The dataproc_bootstrap.sh script will install the required version of Apache Spark software package for all nodes of the cluster, including nodes provisioned after cluster creation by auto scaling policy.

The dataproc_bootstrap.sh script will download the Apache Spark software package from the https://archive.apache.org/dist/spark/spark-3.3.x/spark-3.3.x-bin-without-hadoop.tgz location. Ensure that the cluster has access to this site. Alternatively, download this package yourself, put it on an internal site accessible to the cluster, and modify the dataproc_bootstrap.sh script to reference your site.

The command can be run from the GCP console, using the Google cloud shell, for example: https://console.cloud.google.com/dataproc/clusters?cloudshell=true&project=project-name

Substitute the cluster name, project, region and zone as needed. Use the Google storage bucket created for Data360 DQ+ earlier, for the remote-app-log-dir property for logs.

Use the created DataProc shared cluster name as the DATAPROC_SHARED_CLUSTER_NAME deployment property.

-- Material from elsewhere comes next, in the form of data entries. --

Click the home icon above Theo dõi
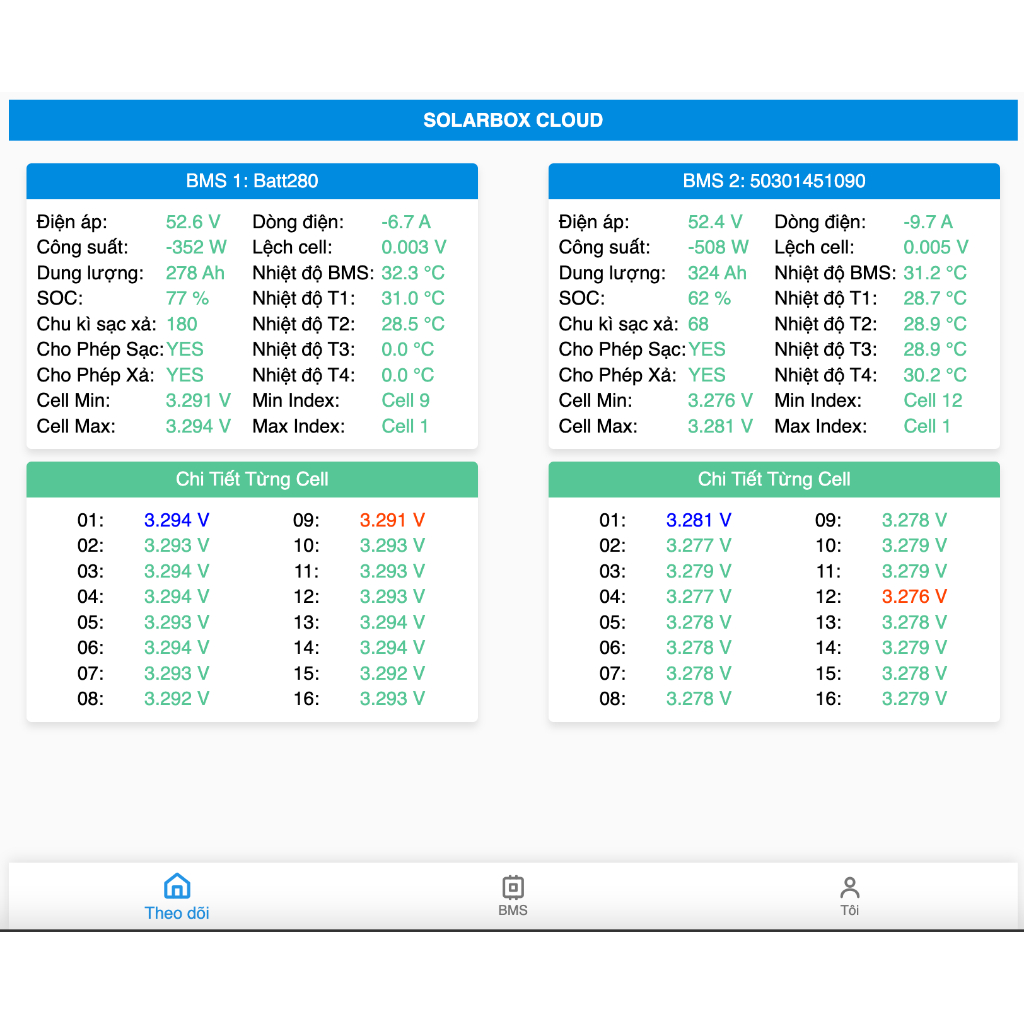This screenshot has height=1024, width=1024. coord(177,886)
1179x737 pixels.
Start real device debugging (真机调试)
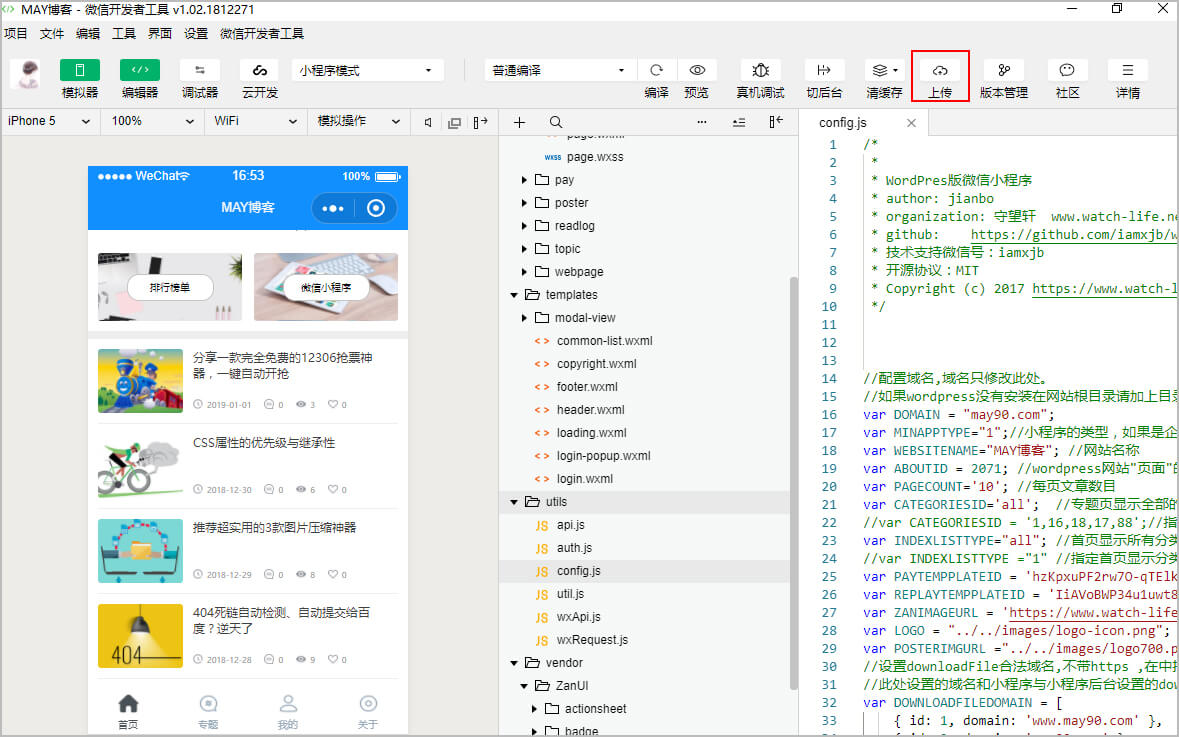760,71
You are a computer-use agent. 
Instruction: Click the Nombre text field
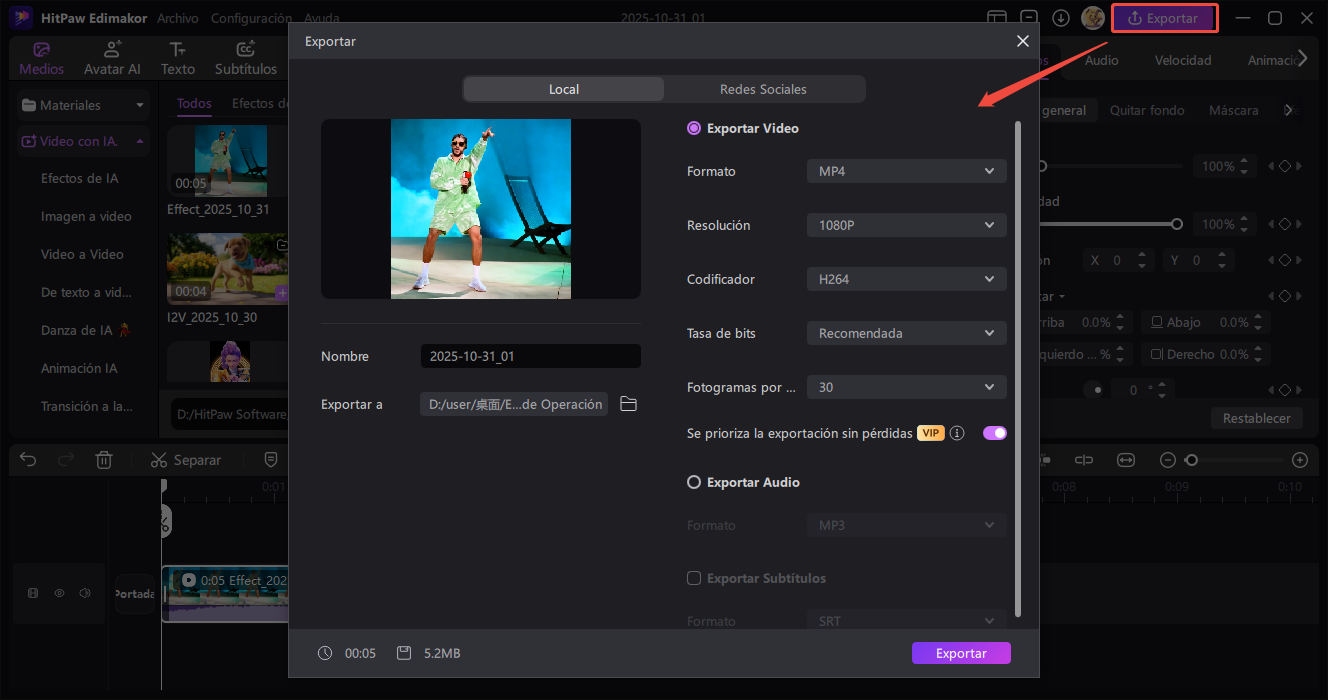coord(530,356)
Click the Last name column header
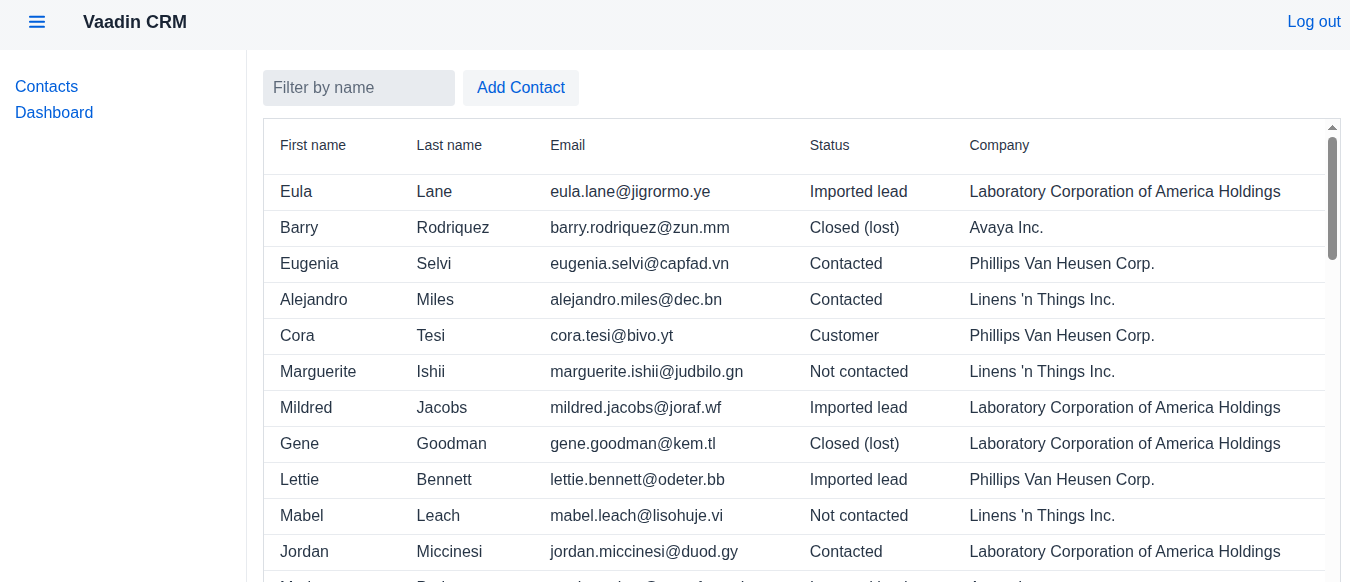This screenshot has height=582, width=1350. [449, 145]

Note: For the reference to the autoscaling policy, you can use an existing policy or create another. To create new policy, go to DataProc/Autoscaling policies, click CREATE POLICY, select Spark with dynamic allocation and adjust if needed.

Other prerequisites

Before installing Data360 DQ+ you must ensure that you have completed the following steps:

  1. Run the following command on every machine that Data360 DQ+ will be installed on:

    sudo systemctl start chronyd

    Installation requires the chronyd service to be running on every node.

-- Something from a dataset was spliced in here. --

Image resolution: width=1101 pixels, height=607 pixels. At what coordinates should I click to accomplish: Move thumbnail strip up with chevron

  2. Run the following command on each machine:

    sudo yum install -y libtool-ltdl

    Installation requires that libltdl is installed on every node.

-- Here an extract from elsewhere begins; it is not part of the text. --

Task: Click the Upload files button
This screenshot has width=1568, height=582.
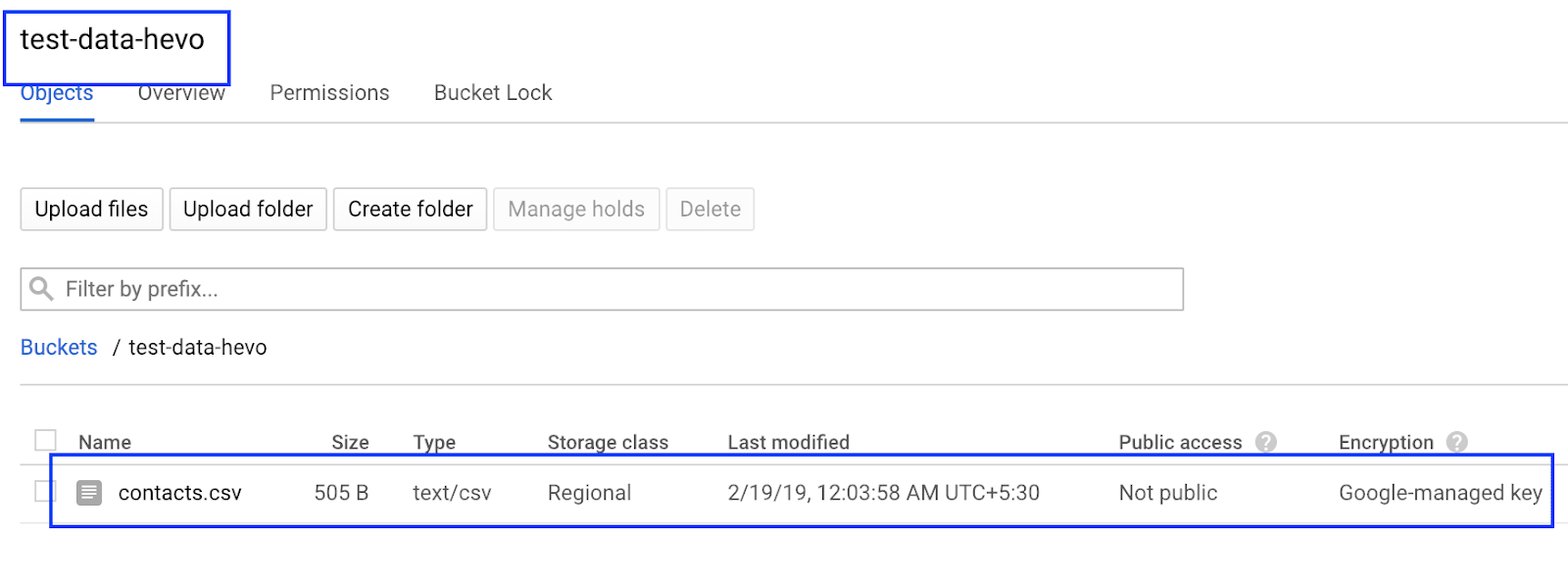Action: click(x=90, y=209)

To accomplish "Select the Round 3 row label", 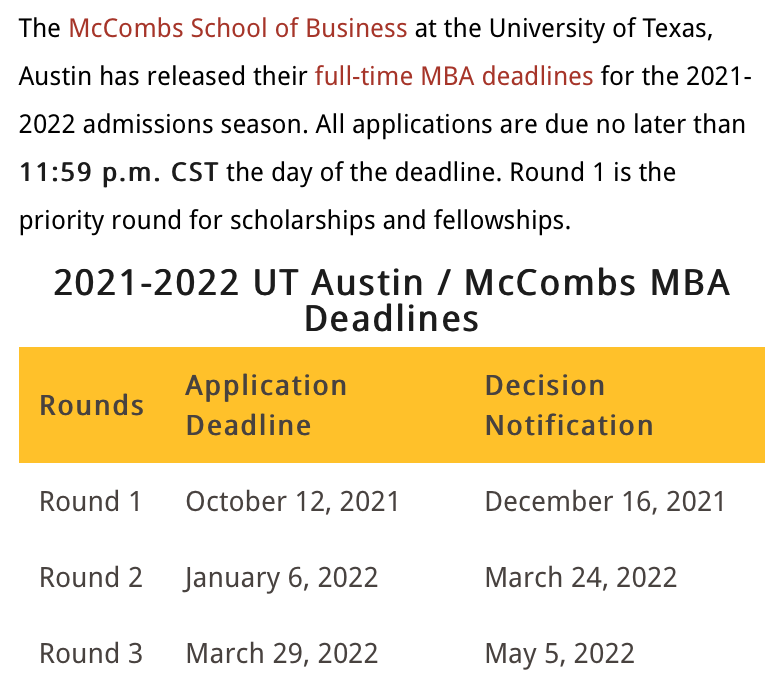I will click(x=91, y=654).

  3. Set up a shared file system. This file system will be shared across all machines in your Data360 DQ+ cluster and it will be used to hold data, logs, and backup content. During installation, you will need to point to the path of this shared file system using the sagacitySharedMountPoint property. You can use any type of shared file system.